The passage of health care reform (the Patient Protection and Affordable Care Act) on March 23, 2010 is a major historic achievement. In the grand discussion of who needs comprehensive health care, however, gay men and other men who have sex with men (MSM) were conspicuously absent. The health of gay men has historically been ignored, even during times of major public health crisis. This was especially true during the onset of the AIDS epidemic. Policies and prevention efforts to date have failed to address the needs of this population with necessary funding and prevention services.
In the early 1980s, gay men's health first caught mainstream attention with the rise of AIDS, albeit with stigma and discrimination. During this time, political leaders dragged their feet as the country was gripped with fear stemming from false beliefs about becoming infected through a sneeze or a hug. The failure of policy makers and public health experts to demystify the virus in the early stages of the AIDS crisis has largely influenced the current state of HIV across the nation, specifically among MSM.
In March 2010, the Centers for Disease Control and Prevention (CDC) released staggering new data on the prevalence of HIV and syphilis among MSM in the U.S. The analysis of a number of national data sets on sexual behavior, which defined MSM as men who have had sex with another man within the last five years, revealed that MSM are at least 44 times more likely than other men to contract HIV, and at least 40 times more likely than women to contract HIV. Further, MSM were at least 46 times more likely than other men, and at least 71 times more likely than women, to contract syphilis.
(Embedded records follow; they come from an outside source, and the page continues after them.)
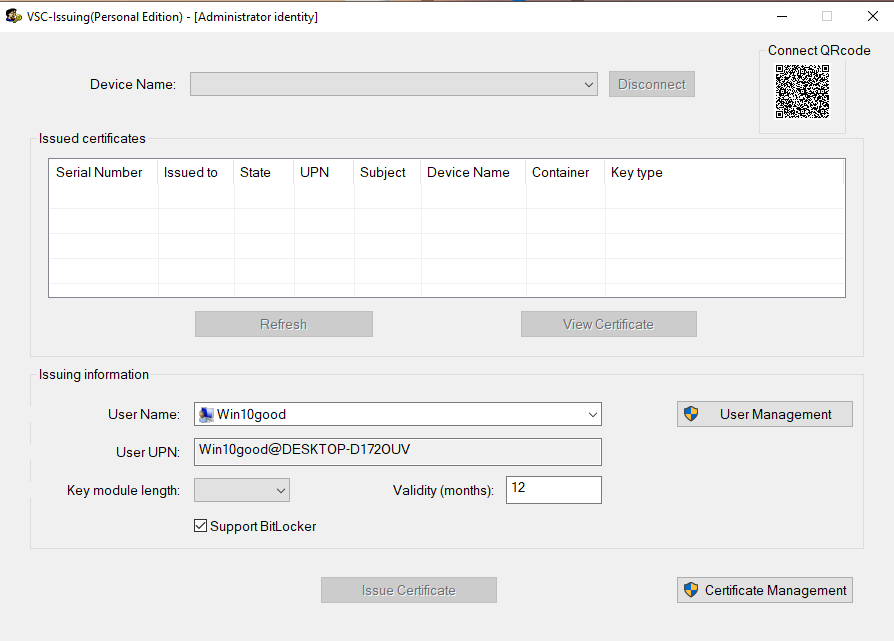Click the VSC-Issuing app icon in title bar
The width and height of the screenshot is (894, 641).
coord(14,16)
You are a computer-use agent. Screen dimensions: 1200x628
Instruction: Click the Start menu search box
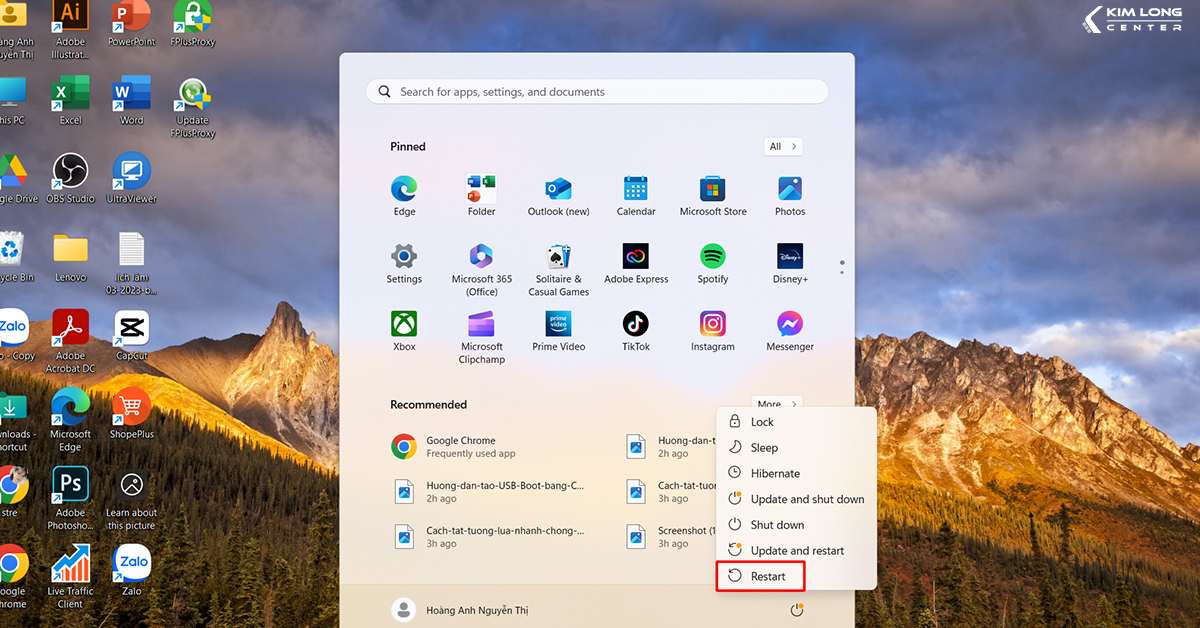[x=597, y=92]
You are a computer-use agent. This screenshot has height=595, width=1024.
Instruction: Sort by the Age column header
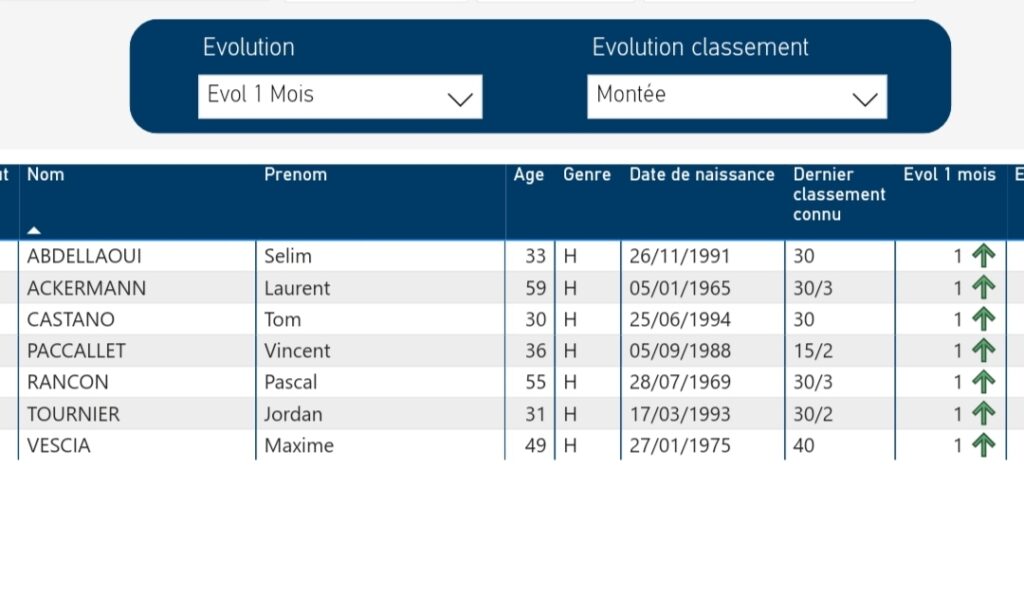529,175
In 2006, MSM comprised 57% of people newly infected with HIV in the U.S., even though the CDC states that MSM are only about 2% of the adult population. MSM are the only group among which HIV rates are increasing in the U.S. However, most gay men practice safer sex and gay men are twice as likely as heterosexuals to practice safer sex.
The impact of HIV among MSM is even more troubling among gay and bisexual men of color. A staggering 20% of new HIV diagnoses in the U.S. occur among black MSM even though black MSM represent only 0.25% of the adult population. New infections have jumped sharply among black and Latino MSM aged 13 to 29.
On a brighter note, President Obama's proposed fiscal year 2010 budget calls for $28 million to increase the reach of HIV testing by expanding HIV prevention targeted at MSM.
Internationally, HIV among MSM is also of great concern. UNAIDS reports that 5 to 10% of all HIV infections worldwide occur among MSM. Though heterosexual sex accounts for the majority of HIV infections worldwide, in some parts of the world men having sex with men is the primary mode of HIV transmission. In fact, the difference in HIV rates between MSM and the general population in many countries is often extreme -- in Mexico the rate of HIV among MSM is 109 times greater than among all adults. But the full scope of the global HIV pandemic is unclear, since most countries lack surveillance systems or prevention efforts for MSM due to high levels of stigma and homophobia.
Because HIV prevention messaging in Africa has been exclusively heterosexual, many MSM believe they are not at risk for HIV. Yet several studies show disproportionately high rates of infection among African MSM. Thankfully, the 2008 reauthorization of the President's Emergency Plan for AIDS Relief (PEPFAR) calls for prevention and research targeting MSM. An end to criminalization, which drives homosexuality underground, is also key to fighting HIV among MSM.
The health of gay and bisexual men and other MSM is a global concern that deserves greater attention, commitment, and allocation of resources. Despite strides in HIV treatment, AIDS continues to take the lives of many people, including MSM. Accurate surveillance systems and innovative preventive measures that target MSM are vital to a comprehensive strategy both domestically and abroad.